Seventy-three years after its completion, the Appalachian Trail stands in the shadows, not just those cast by towering hardwoods but others darker and more foreboding.
Development nibbles along the edges of the 2,178-mile footpath that stretches from Georgia to Maine and winds past Waynesboro at roughly its midpoint. A National Parks Conservation Association study released earlier this year rattles off a list of the hazards: wind turbines, power lines, pipelines, race tracks and quarries.
And an old foe persists. Invasive species threaten plant, tree, mammal and reptile life along the trail’s path. The Eastern Hemlock tree, under assault for two decades, remains imperiled. Non-native plant species, such as crown vetch and Japanese stilt grass, compete with native plants to survive.
The legendary trail – the full length of which is hiked by about several hundred hardy souls each year – can survive the challenges intact, but that outcome shouldn’t be presumed, said Ron Tipton, senior vice president of policy for the Parks Conservation Association.
He’s hopeful that the parks group’s yearlong study will alert the public to how vulnerable the AT is to development.
“There is no guarantee that the trail will be the same tomorrow or almost as well protected,” Tipton said.
Giving the trail National Register of Historic Places status would help assure its protection, but requires the cooperation of all 14 of the states through which the AT runs.
It is possible the National Register designation will be sought in at least one or two states in the next year.

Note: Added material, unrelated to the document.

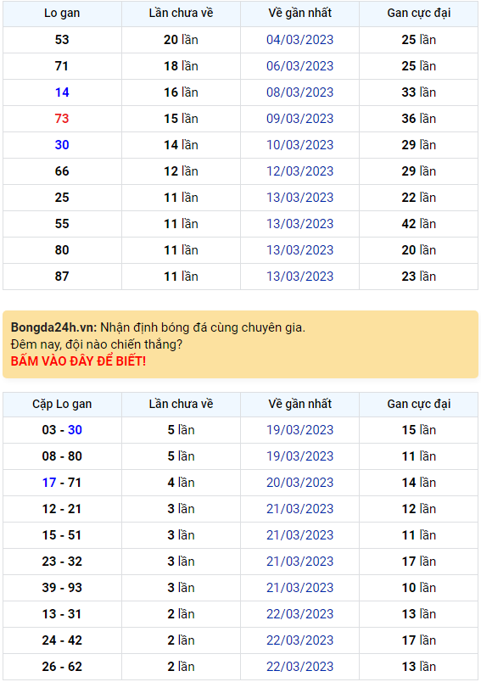Open blue number 30 in Lo gan table
Screen dimensions: 481x682
click(x=62, y=145)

Tipton said development, whether it be cell towers, wind turbines or power lines, poses the biggest single threat to the trail.
“There are at least three wind turbine projects at various stages of permitting,” said David Startzell, executive director of the Appalachian Trail Conservancy. “I don’t see that going away anytime soon.”

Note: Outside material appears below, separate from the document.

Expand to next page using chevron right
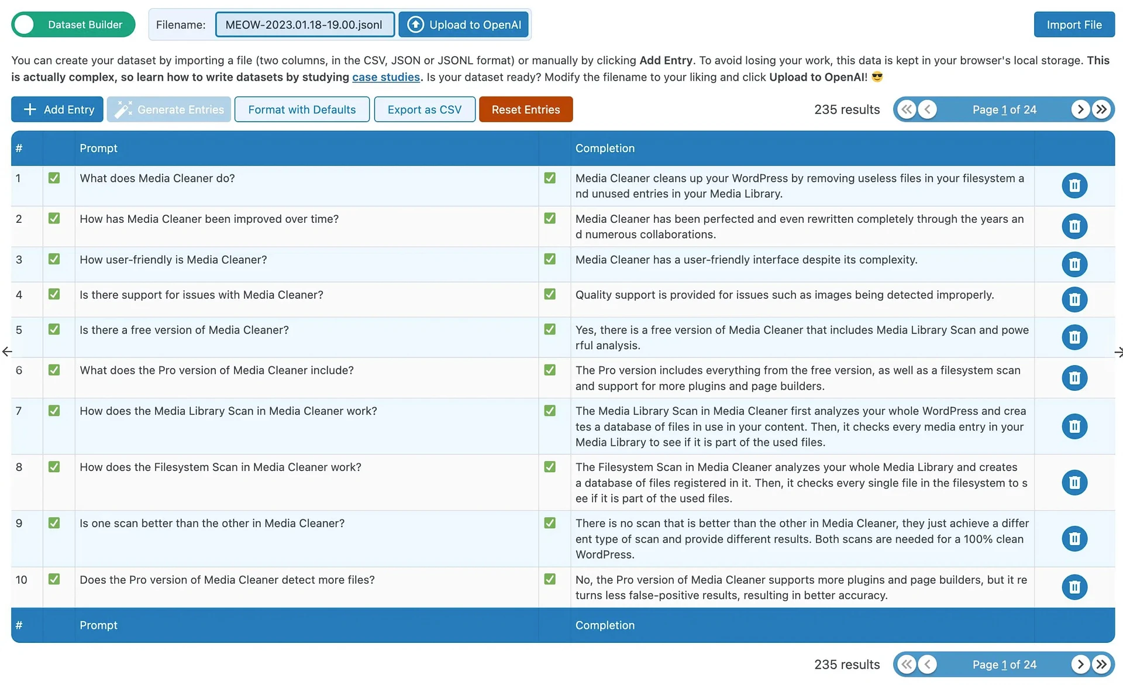 point(1081,108)
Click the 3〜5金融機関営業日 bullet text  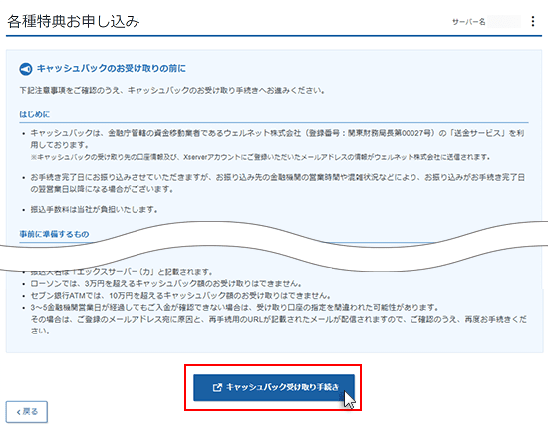[278, 319]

Among those projects are Maine Mountain Power’s proposal to build 30 400-foot wind turbines adjacent to the trail corridor on the ridges of the Redington and Black Nubble Mountains.
Some of the turbines are proposed for within one mile of remote and scenic sections of the trail.
Power lines cross the trail in several mid-Atlantic locations ranging from Northern Virginia to Connecticut.
Among the Conservation Association’s recommendations to restrain encroaching development:
• Increase federal money for the trail to help accelerate the National Register designation and pay for the gathering of data on natural and cultural resources.
• Finish a mission to fully protect the trail by acquiring the slightly more than 10 miles of the AT that are not yet publicly owned.
• Pursue high-priority private lands bordering the AT for addition to the protected trail corridor.
• Identify “potentially acceptable” crossings for road and energy projects as well as areas where crossings should be off-limits.
Manmade threats that objectives such as these target aren’t the only dangers for the path.
The trail also faces an unrelenting incursion by invasive plant species. Kudzu is a trail problem in Georgia, North Carolina and Tennessee. In the trail’s southern region, including Shenandoah National Park’s Skyline Drive in Virginia, which starts just outside Waynesboro, the park’s Eastern Hemlock tree has been ravaged for more than 20 years by a pesky Asian insect known as the woolly adelgid.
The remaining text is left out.